As for the cases of Lucchino, Henry, and Werner…this book was definitely not the first time that I had heard Lucchino could be extremely difficult; that Henry is an oddball wacko; and that Werner seems to be driven by a Hollywood mindset.  What the book does do is provide a deeper context (through anecdotes) that would cement these descriptions in the reader’s mind.  By the way, Francona is somewhat careful not to blast them for their desire to make money from every facet of the Red Sox operations; but Francona clearly does lament that the product of baseball had become but one variable amongst many in the packaging of an entertainment option to consumers.  Francona, the passionate baseball-lifer, understandably finds this shameful.  I do think Theo Epstein is portrayed in a positive light – Theo effectively played the role of go-between between Francona and ownership and he apparently did it well.  Francona placed tremendous value in his relationship with Epstein and he gives Epstein due credit for the organizational success.

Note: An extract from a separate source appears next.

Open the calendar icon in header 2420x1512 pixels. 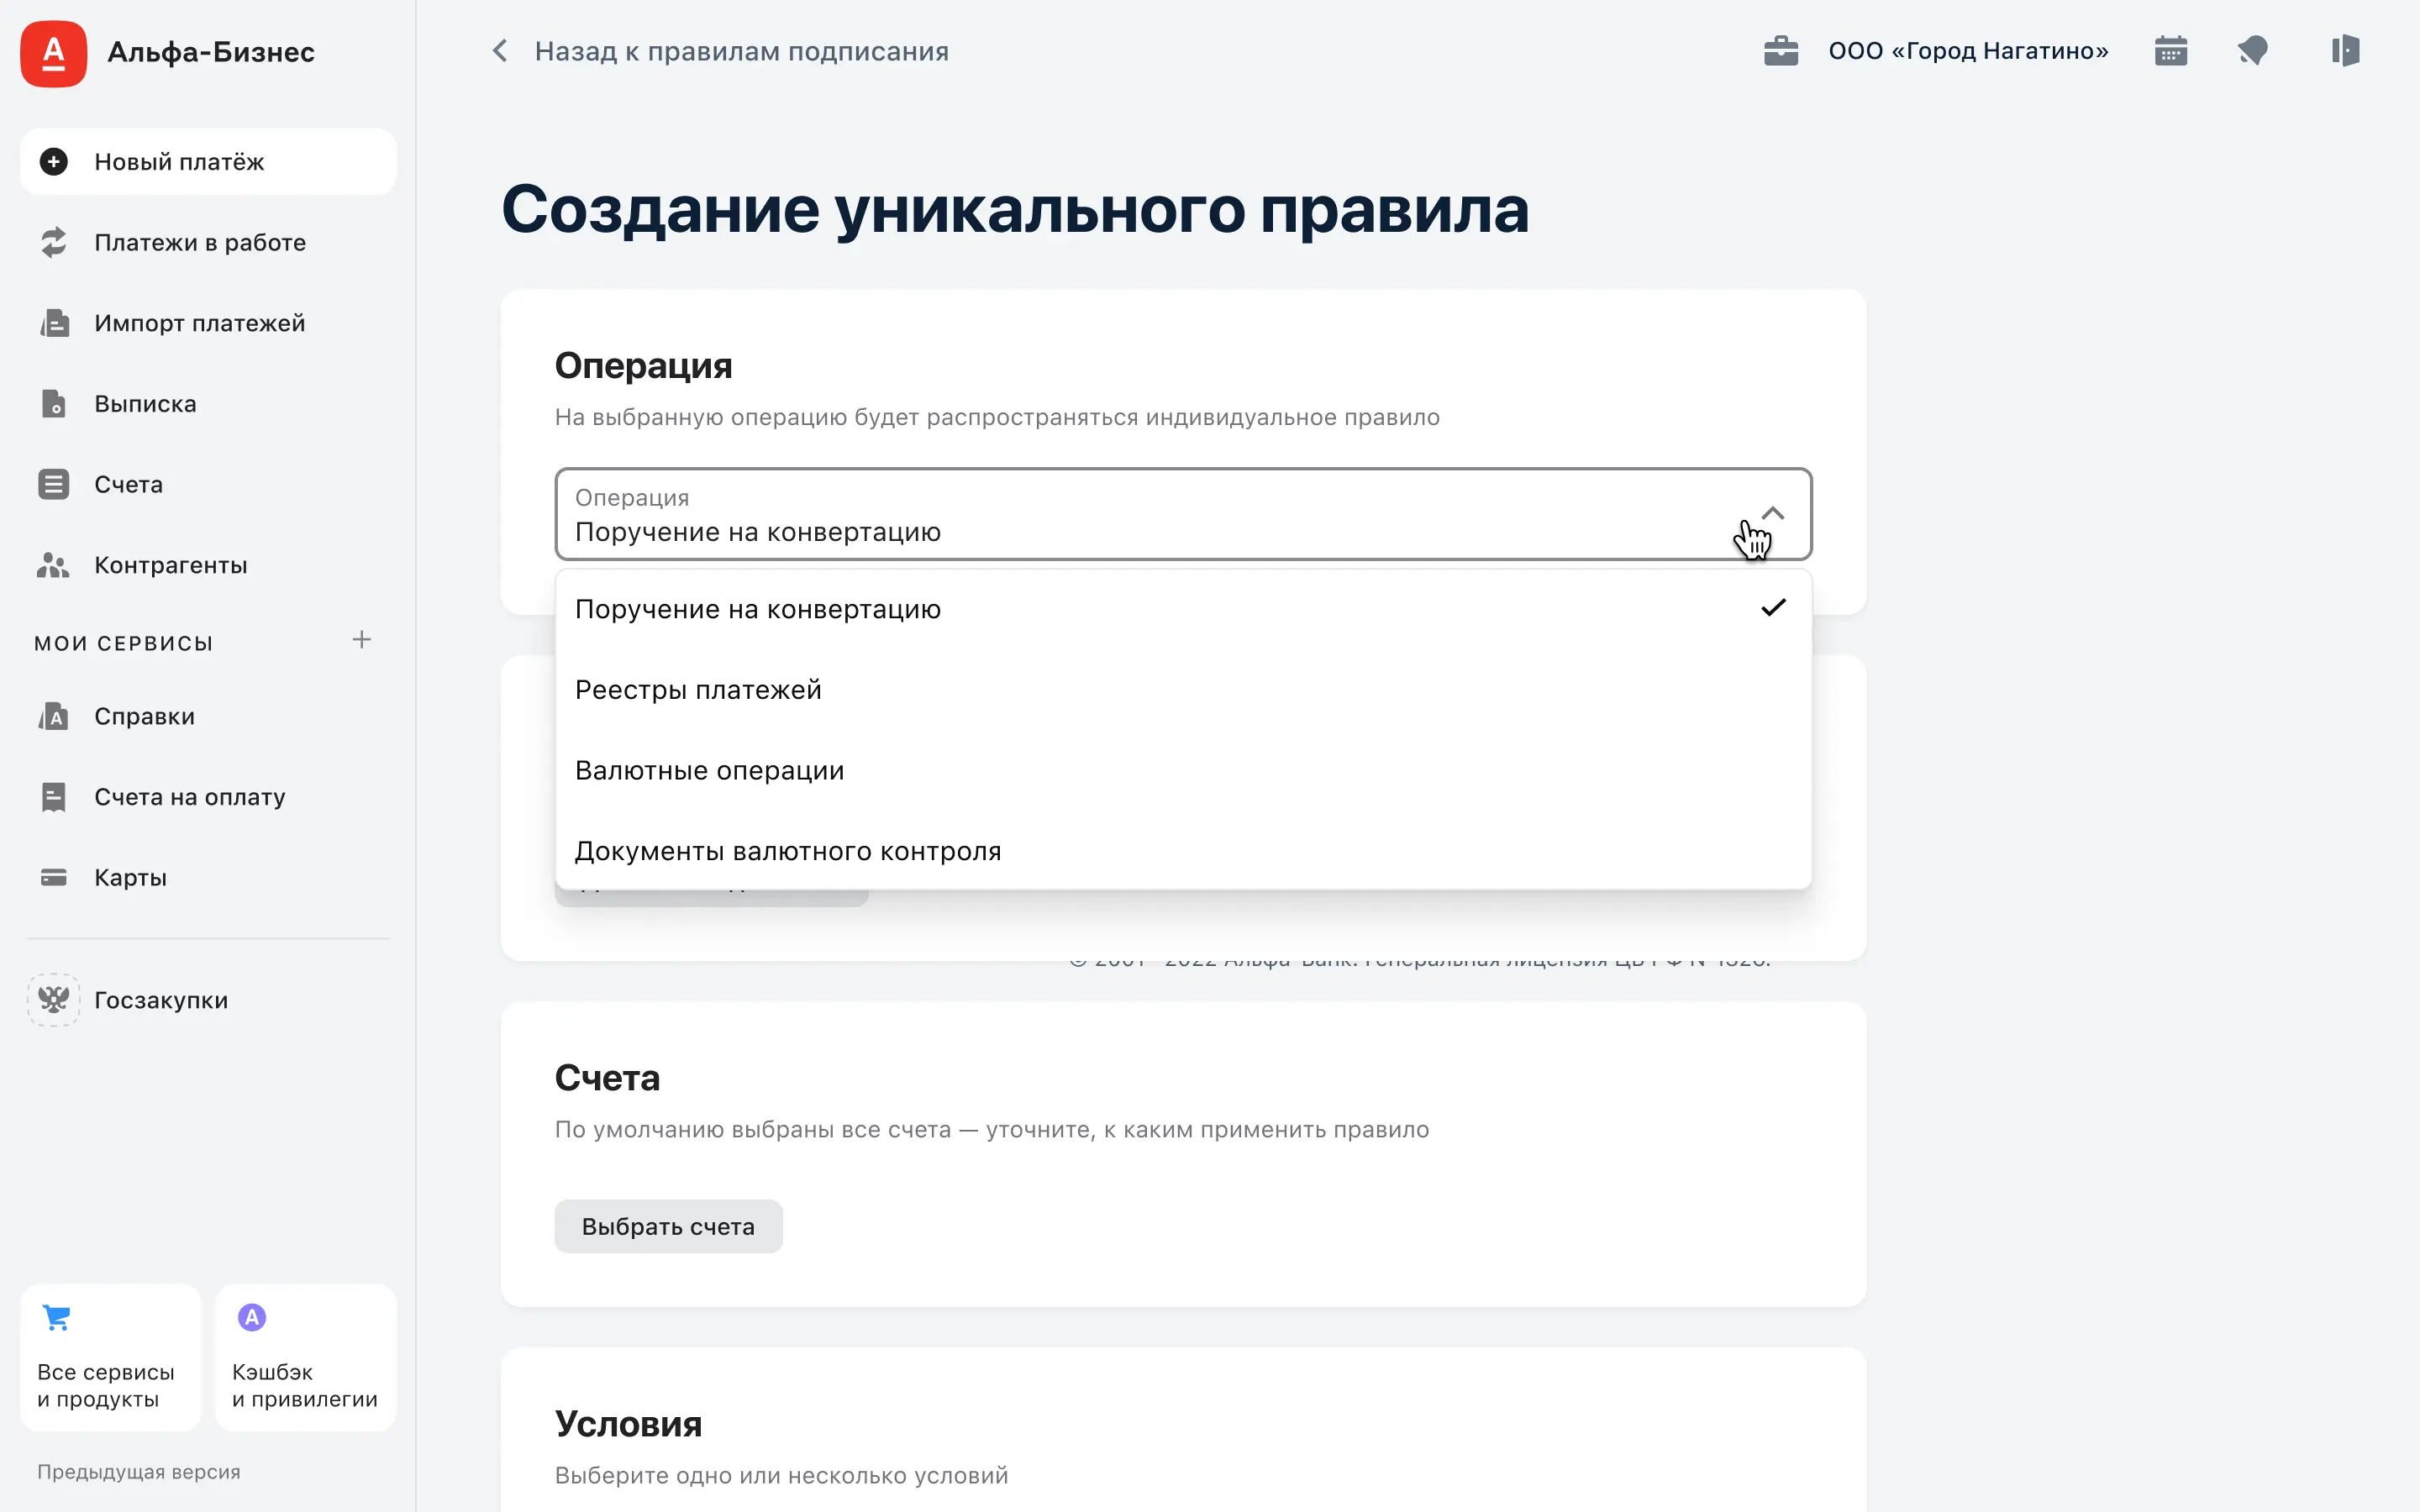click(x=2170, y=51)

Werner is the only one of the three principal owners to have acknowledged reading the book and he has denounced it as fiction.  I find his conclusion problematic because I do not think Francona and Shaughnessy are espousing lies.  I do think this is a case of a story being told through the subjective lens of Francona (and to a lesser extent Shaughnessy) and I think the story honestly captures how they saw things.  It is entirely possible that Werner witnessed similar things but simply had a different interpretation.  To call the book fiction as Werner does or to give Shaughnessy the cold shoulder as does Lucchino (who has not read the book) borders on pettiness.  I am inclined to give the benefit of doubt to Francona who seems to be widely respected, if not beloved, throughout baseball.  Wouldn’t it be funny if Shaughnessy now teamed up with the ownership trio to tell their side? 

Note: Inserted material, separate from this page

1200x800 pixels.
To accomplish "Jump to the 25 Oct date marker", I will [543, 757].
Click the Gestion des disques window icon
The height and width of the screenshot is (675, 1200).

As for Shaughnessy, he does have talent.  The stories in this book flow so well and there is a refreshing absence of the typical hallmarks from Shaughnessy’s columns.  I do think Shaughnessy has become so complacent in his column writing and his entrenchment at the Globe that he feels comfortable in pawning off whatever he lazily can to the readers of the Globe sports pages.  But, when we writes a book such as this, he actually has to make an effort because he does not have the automatic captive audience—he has to sell books.  But, for today, I did not come here to bury Shaughnessy.  I am willing to give him credit.  He and Francona have done a fine job.

2 comments:

Karl Cicitto said...

Great review. I found a lot of value in the book too. The largest reward for me was to get to the essence of the Sept. 2011 collapse, which Dan and Tito in this book explain as well as anyone ever may. Such a unique and complicated crash. You're a good man to give Shaughnessy his due.